Traditionally the mining and resources industry is predominantly male. Women are still under represented and only make up 15% of Australia’s mining workforce. While there have been many positive changes integrating women into the mining industry, it still appears that they are under-represented.

The COO Leaders Resources Summit 2014 at Australia’s Gold Coast on May 7 and 8 will host a panel of leading ladies within the mining industry who will discuss the various reasons why there is such an absence of women in the industry and what challenges the industry faces when it comes to correcting this shortfall. This panel will consist of the following ladies who have a strong presence in the industry:

  • Moderator - Wood Mackenzie head of Corporate Analyses Mining & Metals Vanessa Garling;
  • UGL Limited general manager Patricia Manton-Hall;
  • Momentum Partners head of mining and Women in Mining WA founder & chair Sabina Shugg;
  • Rio Tinto Special Projects chief advisor Sally Rayner; and
  • Thiess general manager Strategy & Development Nikki Poteri-Collie

The mining industry worldwide acknowledges the necessity of integrating more women into the industry and many organizations are working on ways to improve the workplace and make it more appealing to women – mainly via more flexible work practices.
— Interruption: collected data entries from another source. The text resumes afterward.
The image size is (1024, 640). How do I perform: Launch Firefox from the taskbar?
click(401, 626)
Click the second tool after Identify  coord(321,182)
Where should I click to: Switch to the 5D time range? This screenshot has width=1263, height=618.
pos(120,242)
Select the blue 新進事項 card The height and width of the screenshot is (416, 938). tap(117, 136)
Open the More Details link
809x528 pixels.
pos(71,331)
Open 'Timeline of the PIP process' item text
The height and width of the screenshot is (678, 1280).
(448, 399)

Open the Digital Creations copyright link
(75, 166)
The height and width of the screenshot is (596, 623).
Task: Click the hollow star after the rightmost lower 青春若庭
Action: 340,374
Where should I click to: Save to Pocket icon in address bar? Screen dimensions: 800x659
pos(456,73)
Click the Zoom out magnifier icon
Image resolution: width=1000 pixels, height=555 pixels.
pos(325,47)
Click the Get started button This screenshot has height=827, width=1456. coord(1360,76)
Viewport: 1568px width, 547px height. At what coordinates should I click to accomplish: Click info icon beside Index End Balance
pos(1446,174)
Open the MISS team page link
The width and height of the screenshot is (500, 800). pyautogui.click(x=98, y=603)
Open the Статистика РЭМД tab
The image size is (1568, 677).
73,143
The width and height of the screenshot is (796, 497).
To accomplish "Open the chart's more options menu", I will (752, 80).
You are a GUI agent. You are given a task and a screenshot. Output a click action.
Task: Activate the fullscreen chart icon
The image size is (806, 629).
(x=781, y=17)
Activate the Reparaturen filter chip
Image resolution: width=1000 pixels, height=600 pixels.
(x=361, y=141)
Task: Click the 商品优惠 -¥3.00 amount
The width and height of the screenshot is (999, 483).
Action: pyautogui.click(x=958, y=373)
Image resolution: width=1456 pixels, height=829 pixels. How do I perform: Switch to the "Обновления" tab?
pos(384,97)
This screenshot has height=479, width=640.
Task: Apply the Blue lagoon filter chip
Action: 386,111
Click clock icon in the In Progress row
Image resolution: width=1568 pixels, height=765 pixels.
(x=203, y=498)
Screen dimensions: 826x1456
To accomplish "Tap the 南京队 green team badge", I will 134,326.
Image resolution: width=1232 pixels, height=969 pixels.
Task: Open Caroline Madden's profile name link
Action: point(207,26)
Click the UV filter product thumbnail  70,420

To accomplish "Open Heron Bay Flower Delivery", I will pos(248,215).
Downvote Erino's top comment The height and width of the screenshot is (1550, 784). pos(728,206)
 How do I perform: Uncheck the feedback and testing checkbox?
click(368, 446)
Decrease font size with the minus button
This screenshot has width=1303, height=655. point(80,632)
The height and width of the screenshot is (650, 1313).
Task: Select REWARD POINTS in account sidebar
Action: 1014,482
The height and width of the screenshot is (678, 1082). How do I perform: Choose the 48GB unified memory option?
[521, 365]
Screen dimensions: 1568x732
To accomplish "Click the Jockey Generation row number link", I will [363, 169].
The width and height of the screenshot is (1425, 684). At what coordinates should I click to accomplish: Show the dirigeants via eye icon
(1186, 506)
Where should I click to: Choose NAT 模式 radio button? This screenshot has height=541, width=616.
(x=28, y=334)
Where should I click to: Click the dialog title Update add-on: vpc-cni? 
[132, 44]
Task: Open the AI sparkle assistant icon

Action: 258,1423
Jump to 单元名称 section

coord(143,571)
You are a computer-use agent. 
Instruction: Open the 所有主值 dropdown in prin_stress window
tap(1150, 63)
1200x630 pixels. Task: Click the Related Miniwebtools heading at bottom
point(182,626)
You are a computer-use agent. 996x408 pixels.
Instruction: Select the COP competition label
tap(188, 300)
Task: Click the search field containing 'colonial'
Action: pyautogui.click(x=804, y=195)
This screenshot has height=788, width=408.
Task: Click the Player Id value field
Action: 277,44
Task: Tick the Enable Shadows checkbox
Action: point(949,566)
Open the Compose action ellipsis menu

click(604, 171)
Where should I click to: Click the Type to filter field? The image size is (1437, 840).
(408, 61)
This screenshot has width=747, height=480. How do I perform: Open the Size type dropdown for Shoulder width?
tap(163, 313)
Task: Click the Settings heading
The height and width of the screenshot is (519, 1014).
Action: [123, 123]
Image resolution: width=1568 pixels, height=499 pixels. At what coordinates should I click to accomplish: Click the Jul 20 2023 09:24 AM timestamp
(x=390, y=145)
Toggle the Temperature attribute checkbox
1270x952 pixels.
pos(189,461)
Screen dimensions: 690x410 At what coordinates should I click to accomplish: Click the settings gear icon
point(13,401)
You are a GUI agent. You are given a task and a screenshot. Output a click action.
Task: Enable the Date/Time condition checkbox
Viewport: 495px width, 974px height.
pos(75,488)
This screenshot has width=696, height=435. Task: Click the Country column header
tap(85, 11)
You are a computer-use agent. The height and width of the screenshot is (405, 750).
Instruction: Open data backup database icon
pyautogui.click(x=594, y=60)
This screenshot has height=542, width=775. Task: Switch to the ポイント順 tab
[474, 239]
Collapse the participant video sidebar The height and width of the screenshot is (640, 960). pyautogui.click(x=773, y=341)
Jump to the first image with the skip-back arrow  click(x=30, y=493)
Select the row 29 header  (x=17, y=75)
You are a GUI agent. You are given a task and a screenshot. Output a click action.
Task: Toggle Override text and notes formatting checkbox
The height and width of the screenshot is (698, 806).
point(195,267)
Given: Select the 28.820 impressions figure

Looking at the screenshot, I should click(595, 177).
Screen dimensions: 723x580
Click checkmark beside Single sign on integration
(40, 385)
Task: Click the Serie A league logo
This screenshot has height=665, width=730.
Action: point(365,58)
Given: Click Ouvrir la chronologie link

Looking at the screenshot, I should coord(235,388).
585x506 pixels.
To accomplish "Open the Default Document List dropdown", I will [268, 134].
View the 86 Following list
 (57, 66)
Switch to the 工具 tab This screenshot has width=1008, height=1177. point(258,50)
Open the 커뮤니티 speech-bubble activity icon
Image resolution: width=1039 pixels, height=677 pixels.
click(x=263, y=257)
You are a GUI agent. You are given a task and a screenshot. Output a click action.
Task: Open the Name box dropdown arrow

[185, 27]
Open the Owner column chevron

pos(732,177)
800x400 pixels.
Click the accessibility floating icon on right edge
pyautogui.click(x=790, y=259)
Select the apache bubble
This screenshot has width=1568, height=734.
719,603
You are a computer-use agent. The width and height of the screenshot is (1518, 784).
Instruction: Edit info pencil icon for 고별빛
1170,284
However, there are continuous reports on the main issues that prevent women from working in the mining industry, or the challenges that effectively, push them out of the industry.

These are - the need for flexible work arrangements; the male orientated work culture; the lack of notice and flexibility when assigned work in remote locations; and the lack of child care and parental leave.

The panel at the COO Leaders Resources Summit will address these issues and examine mechanisms that have increased the number of women in the industry along with ways that will help retain them. They will discuss how the mining industry has come a long way with many mining organizations increasing their female numbers through mentoring for women, family friendly rosters and affordable childcare.

A large issue preventing or curtailing the growth of women in the mining industry is the fact that mining does not have a very inviting work-life balance. The industry requires a lot of long-term travel (many a time at the last minute’s notice), moving to rural areas and working long irregular hours. Moreover mining can be dangerous work. These tough work conditions mean that something more than a good salary is needed to entice women, and furthermore, keep them.

“The panel at the COO Leaders Mining Summit are ladies who know, understand and appreciate the difficulty women face when entering the mining industry. Sure they’ve been there themselves,” says COO Leaders Resources Summit director Larry Reaney.

“This panel understands first hand women’s apprehensions and they are constantly trying to drive an understanding within mining organizations, and the industry in general, so that they can help provide change and improvements to the industry. They will share their advice at the COO Leaders Resources Summit - guidance that they would give to young women entering the mining industry. They will also share their own challenges - what they had to overcome and deal with when they began their career.”

Part of the advice and stories that they will bring to the table is how to handle emotions within this often frustrating male dominated industry. In order to remain in the mining industry many women need to alter their attitude and establish their own core values along with keeping their emotions in check. Work can often get massively challenging on a mine site, but if a woman has a strong head on her shoulders and keeps her behaviour assertive, she will have an increased likelihood of staying in the industry and doing well.

There are plenty of aspects that have contributed to this low percentage of women in the industry. One thing that should be recognized is the fact that this figure has in fact vastly increased over the past few years. Many organizations are doing their utmost to cater for women in the industry so we should continuously see more and more entering the mining industry workforce. This panel aims to get the leaders in the mining industry understanding the importance of creating a good workplace culture for women.

The COO Leaders Resources Summit will be held on May 7 and 8 in the Surfers Paradise Marriott Resort & Spa, Gold Coast. It is a two-day closed door event which brings together 150 of Australia’s leading COOs to discuss the current critical resources issues that affect the day to day operations of their business. It gives COOs within the resources sector an opportunity to learn about the latest technology and service offerings along with understanding and exchanging ideas with their peers through targeted workshops and sessions.